*** Block opens ***

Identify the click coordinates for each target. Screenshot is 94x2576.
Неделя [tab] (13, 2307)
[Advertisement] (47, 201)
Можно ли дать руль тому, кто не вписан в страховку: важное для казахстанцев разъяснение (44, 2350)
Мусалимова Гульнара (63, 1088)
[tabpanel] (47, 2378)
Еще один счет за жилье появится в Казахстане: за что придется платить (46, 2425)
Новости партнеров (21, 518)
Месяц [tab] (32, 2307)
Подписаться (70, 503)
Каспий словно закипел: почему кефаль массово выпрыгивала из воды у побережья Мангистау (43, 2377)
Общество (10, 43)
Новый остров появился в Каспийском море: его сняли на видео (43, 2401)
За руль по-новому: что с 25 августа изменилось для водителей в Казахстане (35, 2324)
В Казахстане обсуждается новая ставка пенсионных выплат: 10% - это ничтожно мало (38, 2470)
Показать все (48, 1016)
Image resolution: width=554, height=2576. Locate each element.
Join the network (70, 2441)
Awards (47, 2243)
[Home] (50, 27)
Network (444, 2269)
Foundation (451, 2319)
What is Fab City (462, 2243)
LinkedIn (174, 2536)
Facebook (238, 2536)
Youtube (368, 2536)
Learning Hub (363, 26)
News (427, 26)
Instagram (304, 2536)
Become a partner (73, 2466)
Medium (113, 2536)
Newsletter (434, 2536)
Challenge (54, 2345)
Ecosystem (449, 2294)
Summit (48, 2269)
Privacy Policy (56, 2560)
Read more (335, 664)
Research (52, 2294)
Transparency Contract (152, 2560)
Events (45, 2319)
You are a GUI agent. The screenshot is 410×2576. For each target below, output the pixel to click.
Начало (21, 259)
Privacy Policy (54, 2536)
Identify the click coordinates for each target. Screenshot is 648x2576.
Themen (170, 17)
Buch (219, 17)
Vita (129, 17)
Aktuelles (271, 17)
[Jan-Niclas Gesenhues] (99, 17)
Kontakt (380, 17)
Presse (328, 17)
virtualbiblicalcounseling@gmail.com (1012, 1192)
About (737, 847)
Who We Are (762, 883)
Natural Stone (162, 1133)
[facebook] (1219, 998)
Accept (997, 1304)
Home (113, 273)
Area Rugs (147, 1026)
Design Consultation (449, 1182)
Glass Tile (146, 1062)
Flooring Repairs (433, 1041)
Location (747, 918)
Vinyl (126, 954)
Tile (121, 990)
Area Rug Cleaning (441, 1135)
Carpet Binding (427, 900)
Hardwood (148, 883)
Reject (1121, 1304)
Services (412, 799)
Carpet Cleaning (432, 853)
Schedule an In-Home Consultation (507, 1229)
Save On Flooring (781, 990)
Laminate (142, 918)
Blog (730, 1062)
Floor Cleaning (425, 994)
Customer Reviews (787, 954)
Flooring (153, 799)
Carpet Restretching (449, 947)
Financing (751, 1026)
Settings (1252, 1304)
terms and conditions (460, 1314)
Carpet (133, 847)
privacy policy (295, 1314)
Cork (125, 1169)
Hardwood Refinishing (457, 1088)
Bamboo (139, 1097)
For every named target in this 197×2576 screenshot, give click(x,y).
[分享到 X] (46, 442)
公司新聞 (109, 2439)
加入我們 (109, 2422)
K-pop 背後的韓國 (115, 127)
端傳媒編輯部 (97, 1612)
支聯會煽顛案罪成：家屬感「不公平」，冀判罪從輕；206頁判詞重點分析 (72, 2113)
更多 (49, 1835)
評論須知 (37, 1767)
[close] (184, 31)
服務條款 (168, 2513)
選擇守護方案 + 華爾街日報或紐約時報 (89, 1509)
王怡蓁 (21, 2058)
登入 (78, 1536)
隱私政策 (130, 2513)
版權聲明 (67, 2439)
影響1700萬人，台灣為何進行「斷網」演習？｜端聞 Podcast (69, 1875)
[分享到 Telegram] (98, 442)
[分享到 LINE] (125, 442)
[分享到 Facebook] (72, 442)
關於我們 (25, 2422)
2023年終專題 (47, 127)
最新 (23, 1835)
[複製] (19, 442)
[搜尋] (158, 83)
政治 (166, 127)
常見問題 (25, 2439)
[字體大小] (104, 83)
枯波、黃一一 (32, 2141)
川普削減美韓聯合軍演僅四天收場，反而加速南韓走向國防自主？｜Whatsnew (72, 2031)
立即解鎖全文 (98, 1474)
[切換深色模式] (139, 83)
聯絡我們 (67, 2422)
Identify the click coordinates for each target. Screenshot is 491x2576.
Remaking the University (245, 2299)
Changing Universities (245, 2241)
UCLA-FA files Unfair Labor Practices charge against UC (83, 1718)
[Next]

*** Block closes ***

▸ **What the task asks**:
Type out the whole listing once more, exactly as written.

▸ **Answer to the exercise**:
Identify the click coordinates for each target. Screenshot is 94x2576.
Неделя [tab] (13, 2307)
[Advertisement] (47, 201)
Можно ли дать руль тому, кто не вписан в страховку: важное для казахстанцев разъяснение (44, 2350)
Мусалимова Гульнара (63, 1088)
[tabpanel] (47, 2378)
Еще один счет за жилье появится в Казахстане: за что придется платить (46, 2425)
Новости партнеров (21, 518)
Месяц [tab] (32, 2307)
Подписаться (70, 503)
Каспий словно закипел: почему кефаль массово выпрыгивала из воды у побережья Мангистау (43, 2377)
Общество (10, 43)
Новый остров появился в Каспийском море: его сняли на видео (43, 2401)
За руль по-новому: что с 25 августа изменилось для водителей в Казахстане (35, 2324)
В Казахстане обсуждается новая ставка пенсионных выплат: 10% - это ничтожно мало (38, 2470)
Показать все (48, 1016)
Image resolution: width=554, height=2576. Locate each element.
Join the network (70, 2441)
Awards (47, 2243)
[Home] (50, 27)
Network (444, 2269)
Foundation (451, 2319)
What is Fab City (462, 2243)
LinkedIn (174, 2536)
Facebook (238, 2536)
Youtube (368, 2536)
Learning Hub (363, 26)
News (427, 26)
Instagram (304, 2536)
Become a partner (73, 2466)
Medium (113, 2536)
Newsletter (434, 2536)
Challenge (54, 2345)
Ecosystem (449, 2294)
Summit (48, 2269)
Privacy Policy (56, 2560)
Read more (335, 664)
Research (52, 2294)
Transparency Contract (152, 2560)
Events (45, 2319)
You are a GUI agent. The screenshot is 410×2576. For each target below, output the pixel to click.
Начало (21, 259)
Privacy Policy (54, 2536)
Identify the click coordinates for each target. Screenshot is 648x2576.
Themen (170, 17)
Buch (219, 17)
Vita (129, 17)
Aktuelles (271, 17)
[Jan-Niclas Gesenhues] (99, 17)
Kontakt (380, 17)
Presse (328, 17)
virtualbiblicalcounseling@gmail.com (1012, 1192)
About (737, 847)
Who We Are (762, 883)
Natural Stone (162, 1133)
[facebook] (1219, 998)
Accept (997, 1304)
Home (113, 273)
Area Rugs (147, 1026)
Design Consultation (449, 1182)
Glass Tile (146, 1062)
Flooring Repairs (433, 1041)
Location (747, 918)
Vinyl (126, 954)
Tile (121, 990)
Area Rug Cleaning (441, 1135)
Carpet Binding (427, 900)
Hardwood (148, 883)
Reject (1121, 1304)
Services (412, 799)
Carpet Cleaning (432, 853)
Schedule an In-Home Consultation (507, 1229)
Save On Flooring (781, 990)
Laminate (142, 918)
Blog (730, 1062)
Floor Cleaning (425, 994)
Customer Reviews (787, 954)
Flooring (153, 799)
Carpet Restretching (449, 947)
Financing (751, 1026)
Settings (1252, 1304)
terms and conditions (460, 1314)
Carpet (133, 847)
privacy policy (295, 1314)
Cork (125, 1169)
Hardwood Refinishing (457, 1088)
Bamboo (139, 1097)
For every named target in this 197×2576 screenshot, give click(x,y).
[分享到 X] (46, 442)
公司新聞 (109, 2439)
加入我們 (109, 2422)
K-pop 背後的韓國 (115, 127)
端傳媒編輯部 (97, 1612)
支聯會煽顛案罪成：家屬感「不公平」，冀判罪從輕；206頁判詞重點分析 (72, 2113)
更多 (49, 1835)
評論須知 (37, 1767)
[close] (184, 31)
服務條款 (168, 2513)
選擇守護方案 + 華爾街日報或紐約時報 (89, 1509)
王怡蓁 (21, 2058)
登入 (78, 1536)
隱私政策 (130, 2513)
版權聲明 (67, 2439)
影響1700萬人，台灣為何進行「斷網」演習？｜端聞 Podcast (69, 1875)
[分享到 Telegram] (98, 442)
[分享到 LINE] (125, 442)
[分享到 Facebook] (72, 442)
關於我們 (25, 2422)
2023年終專題 (47, 127)
最新 (23, 1835)
[複製] (19, 442)
[搜尋] (158, 83)
政治 (166, 127)
常見問題 (25, 2439)
[字體大小] (104, 83)
枯波、黃一一 (32, 2141)
川普削減美韓聯合軍演僅四天收場，反而加速南韓走向國防自主？｜Whatsnew (72, 2031)
立即解鎖全文 (98, 1474)
[切換深色模式] (139, 83)
聯絡我們 (67, 2422)
Identify the click coordinates for each target. Screenshot is 491x2576.
Remaking the University (245, 2299)
Changing Universities (245, 2241)
UCLA-FA files Unfair Labor Practices charge against UC (83, 1718)
[Next]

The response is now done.